One of the biggest advantages of ProSeCo is how easily it can be integrated into existing training pipelines. Training a model to simultaneously unmask tokens and self-correct requires only a minor modification to the standard MDM training loop.

In practice, we perform the standard MDM forward pass to compute the unmasking loss. Then, we take those same predictions, apply an argmax operation to sample discrete tokens, and pass them back into the model to compute the self-correction loss. To ensure training stability, we wrap the first set of outputs in a stop-gradient operation, denoted as sg(·), before forming the corrector input.

The full procedure is detailed in Algorithm 1 below, with our additions to the standard MDM training highlighted in brown.

Algorithm 1: ProSeCo Training

// Differences from standard MDM training highlighted in brown.
Input: Training data \(\mathcal{D}\), model \(\mathbf{x}_\theta\) with parameters \(\theta\), corruption process \(q\), noise schedule \(\alpha_t\).
repeat

Sample \(\mathbf{x}^{1:L}\) i.i.d. from \(\mathcal{D}\)
Sample \(t \sim \mathcal{U}[0, 1]\)
Compute \(\alpha_t, \dot{\alpha}_t\)
Sample \(\mathbf{z}_t^{1:L} \sim q(\mathbf{z}_t^{1:L} \mid \mathbf{x}^{1:L})\)
Compute \(\mathbf{x}_\theta(\mathbf{z}_t^{1:L})\)
\(\mathcal{L}^{\text{MDM}}(\theta) \leftarrow \frac{\dot{\alpha}_t}{1-\alpha_t}\sum_{\ell=1}^L \delta_{\mathbf{z}_t^\ell, \texttt{[M]}} \log \langle \mathbf{x}_\theta^\ell(\mathbf{z}_t^{1:L}), \mathbf{x}^\ell \rangle\)
\(\mathbf{y}_t^\ell \leftarrow \text{sg}(\texttt{one_hot}(\text{argmax}_i \mathbf{x}_\theta^\ell(\mathbf{z}_t)_i)),\) for \(\ell \in [1, L]\)
Compute \(\mathbf{x}_\theta(\mathbf{y}_t^{1:L})\)
\(\mathcal{L}^{\text{SC}}(\theta) \leftarrow \frac{\dot{\alpha}_t}{1-\alpha_t}\sum_{\ell=1}^L \log \langle \mathbf{x}_\theta^\ell(\mathbf{y}_t^{1:L}), \mathbf{x}^\ell \rangle\)
Perform gradient descent step on \(\mathcal{L}^{\text{MDM}}(\theta)\) \(+ \mathcal{L}^{\text{SC}}(\theta)\)

until converged
Return \(\theta\)

ProSeCo Sampling: Interleaving Decoding and Correction

Because our unified model can operate in both "unmasking" and "corrector" modes, we can fundamentally change the generation process. We can periodically pause the unmasking process to let the model review and revise its past decisions.

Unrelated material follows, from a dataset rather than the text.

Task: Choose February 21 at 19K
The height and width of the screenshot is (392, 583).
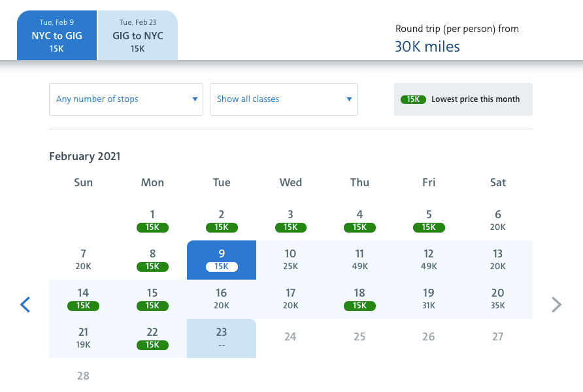Action: 84,338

During inference, we interleave standard unmasking steps with corrective refinement loops. To give users control over the compute budget, we introduce two hyperparameters: the corrector frequency (\( \omega \)), which determines how often a correction loop is triggered, and the correction budget (\( S \)), which dictates the number of iterative refinement steps within each loop.

When a correction loop is triggered, the model takes its current predictions, converts them into a fully unmasked sequence via argmax decoding, and iteratively passes this sequence back through the network. This inner loop serves a dual purpose:

Retroactive Remediation: It allows the model to directly overwrite and fix errors in token positions that were already unmasked in previous steps.
Better Forward Predictions: It provides a refined, more accurate set of logits to be used by the sample_posterior routine for unmasking the next batch of tokens.

The complete sampling procedure is outlined in Algorithm 2, with the inner corrector loop detailed in Algorithm 3. When ProSeCo acts strictly as an unmasking model (i.e., skipping the brown highlighted steps), it is identical to standard MDM generation. But with the corrector engaged, the model dynamically self-corrects as it generates.

Algorithm 2: ProSeCo Sampling

// Differences from standard MDM sampling highlighted in brown.
Input: Model \(\mathbf{x}_\theta\), length \(L\), unmasking steps \(T\), schedule \(\alpha_t\), self-correction budget (per step) \(S\), corrector frequency \(\omega\).
Initialize \(\mathbf{z}_{t(T)}^{1:L} \leftarrow \texttt{[M]}^{1:L}\)
for \(i=T\) to \(1\) do

\(\texttt{logits} \leftarrow \mathbf{x}_\theta(\mathbf{z}_t^{1:L})\)
if \((T-i+1) \pmod \omega == 0\) then

\(\mathbf{z}_t^{1:L},~ \texttt{logits} \leftarrow \texttt{corrector}(\mathbf{x}_\theta, S, \mathbf{z}_t^{1:L}, \texttt{logits})\)

end if
\(\mathbf{z}_{t(i-1)}^{1:L} \leftarrow \texttt{sample_posterior}(\texttt{logits},~ \mathbf{z}_t^{1:L}, \alpha_{t(i)})\)

end for
Return \(\texttt{sample}(\mathbf{x}_\theta(\mathbf{z}_{t(0)}^{1:L}))\)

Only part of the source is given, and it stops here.